Outsourcing clinical trials to developing countries
As the death toll from the African Ebola crisis peaked, World Health Organization (WHO) Director-General Margaret Chan delivered a scathing attack on the “profit-driven” pharmaceutical industry and its unwillingness to develop a vaccine “for markets that cannot pay”.
Chan’s criticism challenged the notion that medical research is guided by a beneficent hand – an honourable impulse for the betterment of humanity. In reality, research and development of drugs are driven by markets rather than moral concern.
Our current medicalised (Western) society is underpinned by an obsession with taking drugs for any ailment and the expectation that life can be augmented through numerous surgical procedures.
As the demand grows for newer and better drugs for an expanding range of conditions, so too does the need for clinical testing. Health as a commodity repositions ethics within an economic framework, and human experimentation is no exception. Profits, rather than people, become the prime consideration.
Just as many global companies have moved their manufacturing and call centres offshore, the cheapest way to conduct clinical trials is to outsource them to the developing world.
It’s no coincidence that human experiments have rapidly migrated to the global south as regulations become more stringent in the developed world. A major justification for moving clinical trials abroad has been the greater availability of “naive” participants – drug-free bodies that allow for unadulterated test conditions.
But it’s the vulnerability of subjects that can make them more attractive. Fewer regulatory safeguards, high levels of poverty and illiteracy, combined with an almost blind faith in Western medicine, provide an almost endless supply of “willing” volunteers in countries such as Africa, China, India, and parts of Eurasia.
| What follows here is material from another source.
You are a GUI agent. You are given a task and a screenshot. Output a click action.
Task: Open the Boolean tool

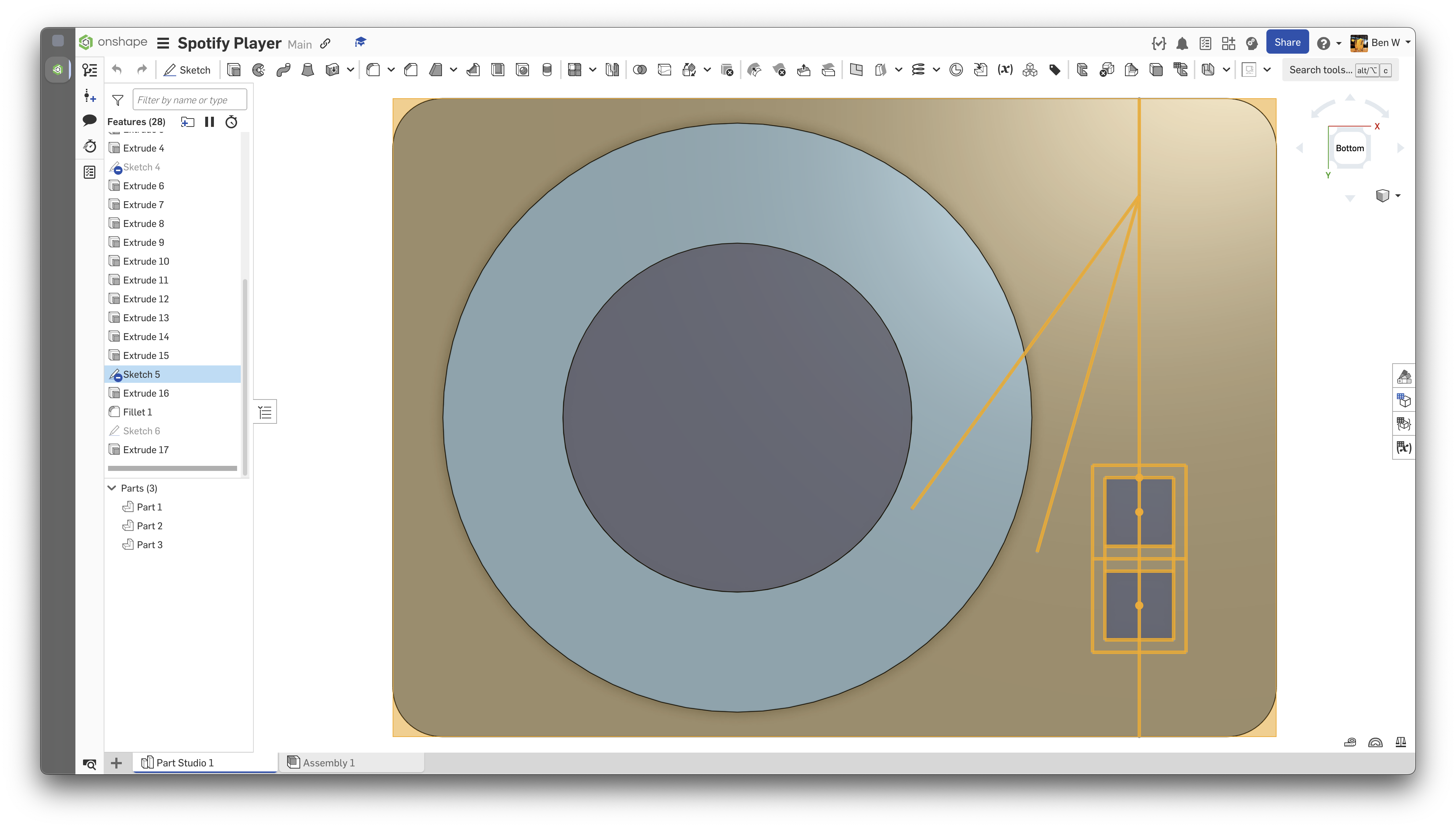[x=640, y=70]
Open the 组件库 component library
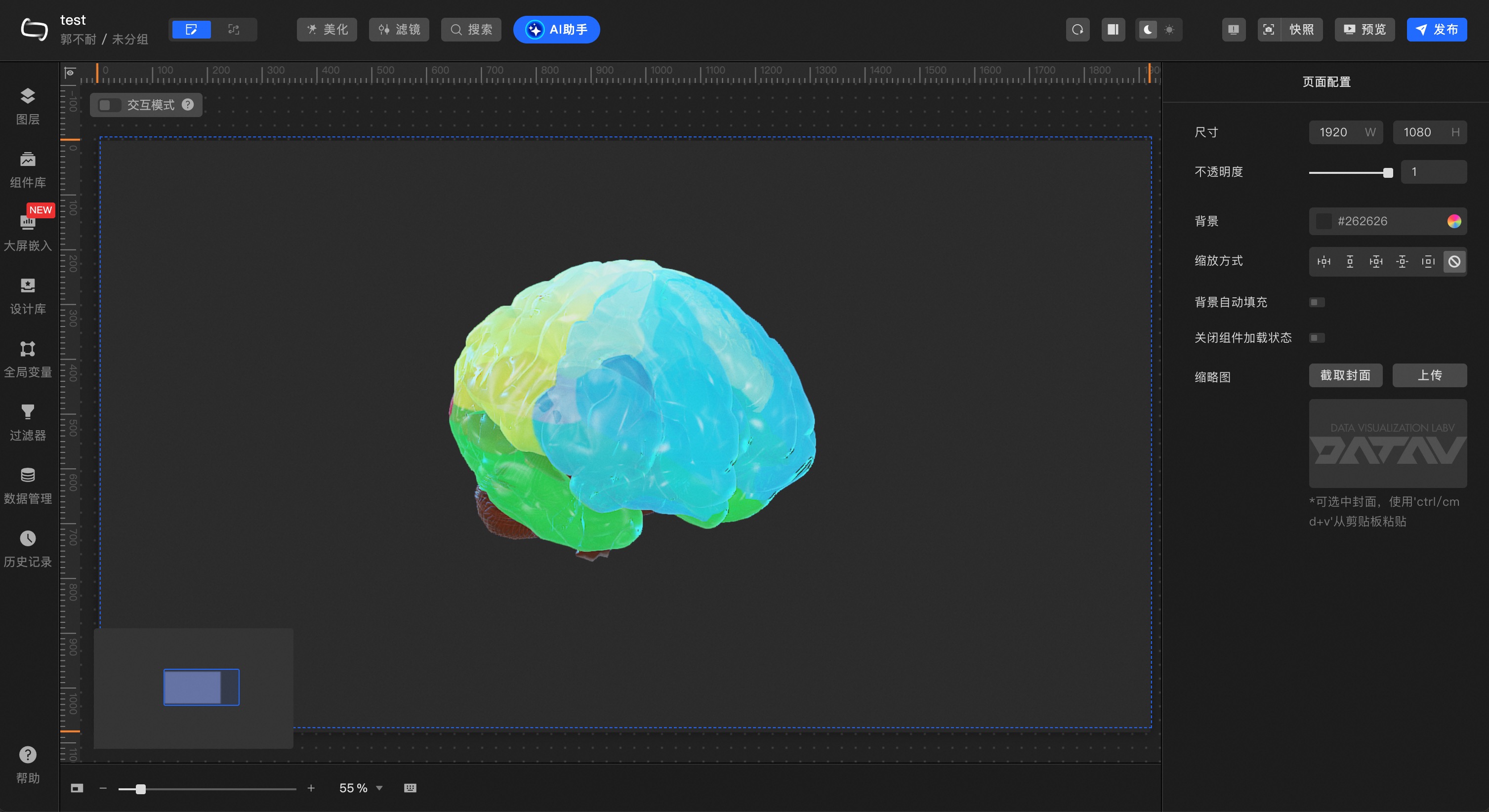This screenshot has width=1489, height=812. pos(27,169)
Injury or death as a result of misconduct is hard to prove and even harder to prosecute. However, between 2005 and 2012 the deaths of 2,644 Indian subjects were linked to unethical clinical trials. A number of Indian school girls were alleged to have died after taking part in trials of the Human Papillomaviruses (HPV) vaccine.
In response to campaigns from groups such as Swasthya Adhikar Manch (Health Right Forum) and media exposure of the exploitation of Indian subjects, in 2013 the Indian government tightened its regulatory regime. This included the mandatory registration and accreditation of ethics boards and better compensation schemes for the injured and families of deceased victims.
The Indian government’s tightening of regulations for clinical trials was met by criticism from many in the industry, including the Association of Clinical Research Organizations (ACRO), based in the United States, whose vice president of public relations threatened to transfer business “to more hospitable countries to mitigate the economic damage”.
ACRO is the representative body of the powerful and rapidly growing industry in subcontracted medical research, which allows the pharma industry to turn out cheaper drugs more quickly. Contract research organisations (CROs) are now regarded as a major feature of privatised science. In 2010 they generated US$21.69 billion in revenue and are expected to generate US$32.73 billion in 2015.
One of the advantages of using CROs is their knowledge of local conditions and networks which facilitate access to clinics, researchers, doctors and the most “willing” cohort of participants.
However, local knowledge also involves an understanding of conditions best suited to business rather than the well-being of the subjects.
It is in some ways illogical – though morally justifiable – to demand that businesses such as CROs and the pharma industry prioritise the welfare of human subjects. Answerable to their shareholders, the task of these businesses is to maximise profits.
Unfortunately regulatory bodies, designed to protect the vulnerable, often fall short of their remit. In 2004, the US clinical trials regulator, the Food and Drug Administration (FDA), abandoned its adherence to the principles of the Helsinki Declaration (the professional code of research ethics) in favour of the less stringent Good Clinical Practice guidelines.
Critics accused the FDA of effectively siding with corporate interests. Their concern was that the guidelines had been drawn up by regulators located only in developed countries as well as by the pharma industry itself.
The recent acknowledgement of and international moves against the exploitation of textile workers in the global south has shown that local activism and human rights agendas can effectively challenge, to some degree, the harmful outcomes of the market. We need the same type of engagement against the exploitation of vulnerable people in clinical trials.